- PROBLEM STATEMENT
Show each line of the material below that contains the word "checkbox", copying every such line in full.

- DATA PROVIDED
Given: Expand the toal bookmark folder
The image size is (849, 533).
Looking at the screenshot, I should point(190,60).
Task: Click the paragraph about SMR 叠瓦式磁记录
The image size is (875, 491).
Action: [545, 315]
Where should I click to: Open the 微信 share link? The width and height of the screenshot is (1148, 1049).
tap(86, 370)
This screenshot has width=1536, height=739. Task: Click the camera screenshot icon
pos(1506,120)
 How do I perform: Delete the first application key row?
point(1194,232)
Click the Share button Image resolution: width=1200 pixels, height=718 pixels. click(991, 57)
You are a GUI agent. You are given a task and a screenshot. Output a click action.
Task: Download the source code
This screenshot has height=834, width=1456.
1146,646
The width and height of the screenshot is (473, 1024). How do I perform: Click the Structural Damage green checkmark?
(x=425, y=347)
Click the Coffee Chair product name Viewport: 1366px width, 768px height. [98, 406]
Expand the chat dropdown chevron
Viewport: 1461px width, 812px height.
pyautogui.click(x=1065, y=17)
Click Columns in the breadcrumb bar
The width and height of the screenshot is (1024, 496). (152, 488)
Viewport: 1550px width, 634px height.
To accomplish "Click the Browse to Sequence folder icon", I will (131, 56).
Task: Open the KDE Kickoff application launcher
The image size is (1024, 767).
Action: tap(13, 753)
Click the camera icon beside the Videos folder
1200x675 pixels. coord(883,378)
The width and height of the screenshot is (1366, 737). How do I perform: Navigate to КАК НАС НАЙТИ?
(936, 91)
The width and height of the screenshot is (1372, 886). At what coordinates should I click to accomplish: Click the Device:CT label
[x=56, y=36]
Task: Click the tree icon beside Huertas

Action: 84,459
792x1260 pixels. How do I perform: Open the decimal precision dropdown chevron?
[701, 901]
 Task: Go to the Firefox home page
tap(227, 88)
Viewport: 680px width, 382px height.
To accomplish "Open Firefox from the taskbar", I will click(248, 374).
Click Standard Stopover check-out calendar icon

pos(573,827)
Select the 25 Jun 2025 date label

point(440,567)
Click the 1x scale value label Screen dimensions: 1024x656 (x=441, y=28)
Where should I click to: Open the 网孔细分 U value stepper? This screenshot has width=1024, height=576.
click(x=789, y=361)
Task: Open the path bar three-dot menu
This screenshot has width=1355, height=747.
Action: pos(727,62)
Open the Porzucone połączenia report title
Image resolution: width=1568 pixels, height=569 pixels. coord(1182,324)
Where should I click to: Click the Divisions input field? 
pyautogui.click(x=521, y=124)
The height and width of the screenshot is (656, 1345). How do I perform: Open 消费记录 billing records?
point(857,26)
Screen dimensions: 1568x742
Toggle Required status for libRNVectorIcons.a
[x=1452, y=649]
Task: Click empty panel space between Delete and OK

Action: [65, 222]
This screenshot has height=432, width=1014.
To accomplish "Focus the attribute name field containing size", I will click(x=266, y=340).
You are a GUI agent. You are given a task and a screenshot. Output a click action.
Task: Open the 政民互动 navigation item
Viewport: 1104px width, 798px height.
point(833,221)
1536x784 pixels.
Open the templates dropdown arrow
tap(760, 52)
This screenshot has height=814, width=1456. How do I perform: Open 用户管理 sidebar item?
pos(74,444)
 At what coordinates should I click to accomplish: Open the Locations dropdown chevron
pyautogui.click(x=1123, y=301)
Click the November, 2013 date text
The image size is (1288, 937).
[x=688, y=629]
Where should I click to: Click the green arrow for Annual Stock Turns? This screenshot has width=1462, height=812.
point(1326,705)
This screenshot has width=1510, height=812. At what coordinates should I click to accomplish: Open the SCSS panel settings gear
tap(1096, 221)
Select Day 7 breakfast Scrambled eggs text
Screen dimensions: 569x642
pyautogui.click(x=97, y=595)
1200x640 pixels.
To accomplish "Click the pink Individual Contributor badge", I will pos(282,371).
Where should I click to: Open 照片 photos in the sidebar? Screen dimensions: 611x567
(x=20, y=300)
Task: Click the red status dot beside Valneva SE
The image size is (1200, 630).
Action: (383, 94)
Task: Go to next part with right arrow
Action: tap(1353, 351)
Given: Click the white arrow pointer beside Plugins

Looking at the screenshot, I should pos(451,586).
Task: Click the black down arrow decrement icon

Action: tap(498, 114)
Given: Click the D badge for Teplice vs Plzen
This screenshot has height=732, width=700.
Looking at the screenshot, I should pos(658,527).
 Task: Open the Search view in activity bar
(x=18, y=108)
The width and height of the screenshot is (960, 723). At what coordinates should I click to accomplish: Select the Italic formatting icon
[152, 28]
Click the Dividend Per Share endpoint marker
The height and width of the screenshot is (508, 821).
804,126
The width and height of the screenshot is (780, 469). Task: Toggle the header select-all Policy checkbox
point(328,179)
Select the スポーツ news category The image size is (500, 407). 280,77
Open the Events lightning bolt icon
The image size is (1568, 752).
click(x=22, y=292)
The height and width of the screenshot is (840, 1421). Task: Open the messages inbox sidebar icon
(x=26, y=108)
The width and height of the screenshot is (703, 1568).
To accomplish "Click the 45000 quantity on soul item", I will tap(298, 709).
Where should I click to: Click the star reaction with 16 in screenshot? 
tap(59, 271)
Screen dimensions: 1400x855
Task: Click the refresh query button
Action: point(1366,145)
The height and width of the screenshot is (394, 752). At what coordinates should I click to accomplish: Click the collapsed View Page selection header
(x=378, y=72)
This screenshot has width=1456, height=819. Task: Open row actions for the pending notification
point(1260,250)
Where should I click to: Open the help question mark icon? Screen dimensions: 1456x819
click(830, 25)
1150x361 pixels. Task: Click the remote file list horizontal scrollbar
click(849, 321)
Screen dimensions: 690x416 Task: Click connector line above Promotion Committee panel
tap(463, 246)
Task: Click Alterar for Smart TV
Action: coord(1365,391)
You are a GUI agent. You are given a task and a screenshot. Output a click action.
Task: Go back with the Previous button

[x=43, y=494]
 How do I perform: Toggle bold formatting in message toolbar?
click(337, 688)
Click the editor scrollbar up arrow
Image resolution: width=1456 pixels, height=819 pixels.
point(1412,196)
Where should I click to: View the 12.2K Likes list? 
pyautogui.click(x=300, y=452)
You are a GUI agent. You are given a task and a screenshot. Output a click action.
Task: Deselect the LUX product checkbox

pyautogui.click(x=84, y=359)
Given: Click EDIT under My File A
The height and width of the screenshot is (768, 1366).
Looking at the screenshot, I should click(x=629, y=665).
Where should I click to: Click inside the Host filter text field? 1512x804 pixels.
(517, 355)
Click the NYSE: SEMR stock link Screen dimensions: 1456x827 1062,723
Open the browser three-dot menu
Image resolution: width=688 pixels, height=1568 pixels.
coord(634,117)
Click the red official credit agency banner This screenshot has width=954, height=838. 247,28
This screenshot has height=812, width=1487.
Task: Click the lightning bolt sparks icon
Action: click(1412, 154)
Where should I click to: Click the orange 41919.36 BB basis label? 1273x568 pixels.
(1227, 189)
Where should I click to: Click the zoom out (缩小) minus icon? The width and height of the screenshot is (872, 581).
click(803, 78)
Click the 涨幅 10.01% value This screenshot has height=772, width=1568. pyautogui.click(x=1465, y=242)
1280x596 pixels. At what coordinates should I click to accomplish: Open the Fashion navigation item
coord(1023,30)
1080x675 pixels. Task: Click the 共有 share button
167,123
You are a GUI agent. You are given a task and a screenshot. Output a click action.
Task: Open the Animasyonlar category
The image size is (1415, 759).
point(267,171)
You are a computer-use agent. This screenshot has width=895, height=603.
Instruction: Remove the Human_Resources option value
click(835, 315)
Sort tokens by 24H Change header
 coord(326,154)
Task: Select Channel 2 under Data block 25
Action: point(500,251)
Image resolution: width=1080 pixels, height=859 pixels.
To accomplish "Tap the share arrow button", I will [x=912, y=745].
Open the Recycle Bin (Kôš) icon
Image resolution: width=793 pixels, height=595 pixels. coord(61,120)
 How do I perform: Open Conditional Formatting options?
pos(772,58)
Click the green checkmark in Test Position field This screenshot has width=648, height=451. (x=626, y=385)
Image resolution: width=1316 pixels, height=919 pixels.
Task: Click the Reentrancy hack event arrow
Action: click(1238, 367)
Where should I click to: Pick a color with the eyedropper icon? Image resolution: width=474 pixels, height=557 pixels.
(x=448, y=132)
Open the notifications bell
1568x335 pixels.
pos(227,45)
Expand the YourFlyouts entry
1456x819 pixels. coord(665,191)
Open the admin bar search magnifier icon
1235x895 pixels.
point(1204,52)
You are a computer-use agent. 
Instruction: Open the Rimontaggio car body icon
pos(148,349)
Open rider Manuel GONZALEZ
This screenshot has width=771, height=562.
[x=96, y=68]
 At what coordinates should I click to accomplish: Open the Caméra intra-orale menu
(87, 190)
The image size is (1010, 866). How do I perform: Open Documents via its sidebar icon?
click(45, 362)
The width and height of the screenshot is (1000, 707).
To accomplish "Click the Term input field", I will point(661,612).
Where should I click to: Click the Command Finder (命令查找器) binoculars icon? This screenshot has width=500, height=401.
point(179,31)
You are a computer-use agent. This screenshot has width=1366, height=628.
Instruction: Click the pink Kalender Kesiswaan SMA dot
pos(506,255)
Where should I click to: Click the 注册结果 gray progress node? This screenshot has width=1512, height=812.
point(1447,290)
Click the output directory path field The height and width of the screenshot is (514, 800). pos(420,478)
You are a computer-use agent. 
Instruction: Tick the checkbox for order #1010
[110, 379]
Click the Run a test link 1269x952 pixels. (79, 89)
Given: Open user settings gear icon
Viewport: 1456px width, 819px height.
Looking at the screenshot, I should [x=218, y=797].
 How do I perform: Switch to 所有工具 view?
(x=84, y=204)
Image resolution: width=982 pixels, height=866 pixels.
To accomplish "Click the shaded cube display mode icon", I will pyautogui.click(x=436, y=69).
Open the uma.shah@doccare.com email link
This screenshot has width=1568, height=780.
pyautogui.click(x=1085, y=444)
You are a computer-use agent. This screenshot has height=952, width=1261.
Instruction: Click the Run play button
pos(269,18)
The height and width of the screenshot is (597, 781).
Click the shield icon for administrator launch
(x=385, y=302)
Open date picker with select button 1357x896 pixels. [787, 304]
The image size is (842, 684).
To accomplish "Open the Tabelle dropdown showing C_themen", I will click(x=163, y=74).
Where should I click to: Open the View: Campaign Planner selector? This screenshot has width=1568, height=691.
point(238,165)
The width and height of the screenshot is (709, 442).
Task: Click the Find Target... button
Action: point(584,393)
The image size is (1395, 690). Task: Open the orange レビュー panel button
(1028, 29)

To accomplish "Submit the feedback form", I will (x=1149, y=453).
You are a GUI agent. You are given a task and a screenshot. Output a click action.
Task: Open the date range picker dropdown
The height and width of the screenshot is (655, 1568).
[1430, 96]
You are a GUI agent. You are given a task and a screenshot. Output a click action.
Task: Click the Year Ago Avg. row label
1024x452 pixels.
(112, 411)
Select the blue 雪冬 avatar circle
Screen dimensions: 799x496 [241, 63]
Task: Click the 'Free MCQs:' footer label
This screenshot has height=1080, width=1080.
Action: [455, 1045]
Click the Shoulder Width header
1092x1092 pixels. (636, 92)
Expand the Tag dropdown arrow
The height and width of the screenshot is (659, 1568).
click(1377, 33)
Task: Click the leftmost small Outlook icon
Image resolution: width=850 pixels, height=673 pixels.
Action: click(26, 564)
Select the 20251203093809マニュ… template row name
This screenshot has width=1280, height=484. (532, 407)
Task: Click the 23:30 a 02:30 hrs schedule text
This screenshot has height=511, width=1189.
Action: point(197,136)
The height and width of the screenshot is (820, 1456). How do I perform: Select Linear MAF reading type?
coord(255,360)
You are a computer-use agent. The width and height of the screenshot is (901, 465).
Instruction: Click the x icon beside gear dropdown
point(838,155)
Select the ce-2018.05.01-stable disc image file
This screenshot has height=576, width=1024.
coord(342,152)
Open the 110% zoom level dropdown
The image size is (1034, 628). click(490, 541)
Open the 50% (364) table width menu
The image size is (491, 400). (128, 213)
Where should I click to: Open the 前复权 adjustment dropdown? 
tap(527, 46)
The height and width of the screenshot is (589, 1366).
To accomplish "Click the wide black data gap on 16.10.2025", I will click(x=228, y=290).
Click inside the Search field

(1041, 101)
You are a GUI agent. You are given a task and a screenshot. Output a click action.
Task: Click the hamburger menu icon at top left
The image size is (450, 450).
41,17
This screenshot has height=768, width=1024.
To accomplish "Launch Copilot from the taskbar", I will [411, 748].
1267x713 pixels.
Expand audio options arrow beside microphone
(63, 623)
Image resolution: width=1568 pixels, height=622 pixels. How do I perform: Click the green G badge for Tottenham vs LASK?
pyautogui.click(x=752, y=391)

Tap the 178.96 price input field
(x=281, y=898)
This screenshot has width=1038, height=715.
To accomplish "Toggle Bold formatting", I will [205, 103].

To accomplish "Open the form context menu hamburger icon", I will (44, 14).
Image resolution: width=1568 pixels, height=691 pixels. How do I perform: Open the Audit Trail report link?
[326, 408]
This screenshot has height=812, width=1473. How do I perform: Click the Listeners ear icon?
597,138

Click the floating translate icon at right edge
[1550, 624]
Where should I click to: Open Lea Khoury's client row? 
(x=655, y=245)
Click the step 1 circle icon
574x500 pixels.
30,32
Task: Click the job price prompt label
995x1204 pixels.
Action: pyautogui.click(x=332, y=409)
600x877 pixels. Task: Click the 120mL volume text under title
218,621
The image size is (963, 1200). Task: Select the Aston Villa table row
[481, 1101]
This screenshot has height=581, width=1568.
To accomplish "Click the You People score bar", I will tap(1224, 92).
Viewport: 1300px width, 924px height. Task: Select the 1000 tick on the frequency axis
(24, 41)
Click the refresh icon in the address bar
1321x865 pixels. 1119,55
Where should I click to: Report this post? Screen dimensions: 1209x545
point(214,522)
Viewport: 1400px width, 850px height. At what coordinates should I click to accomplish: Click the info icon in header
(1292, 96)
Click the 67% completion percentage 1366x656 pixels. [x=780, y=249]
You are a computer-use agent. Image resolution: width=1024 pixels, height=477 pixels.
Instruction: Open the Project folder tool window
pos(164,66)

- THE COMPLETED TASK
The width and height of the screenshot is (780, 469). Task: Toggle the header select-all Policy checkbox
Task: Deselect the LUX product checkbox
Instruction: Tick the checkbox for order #1010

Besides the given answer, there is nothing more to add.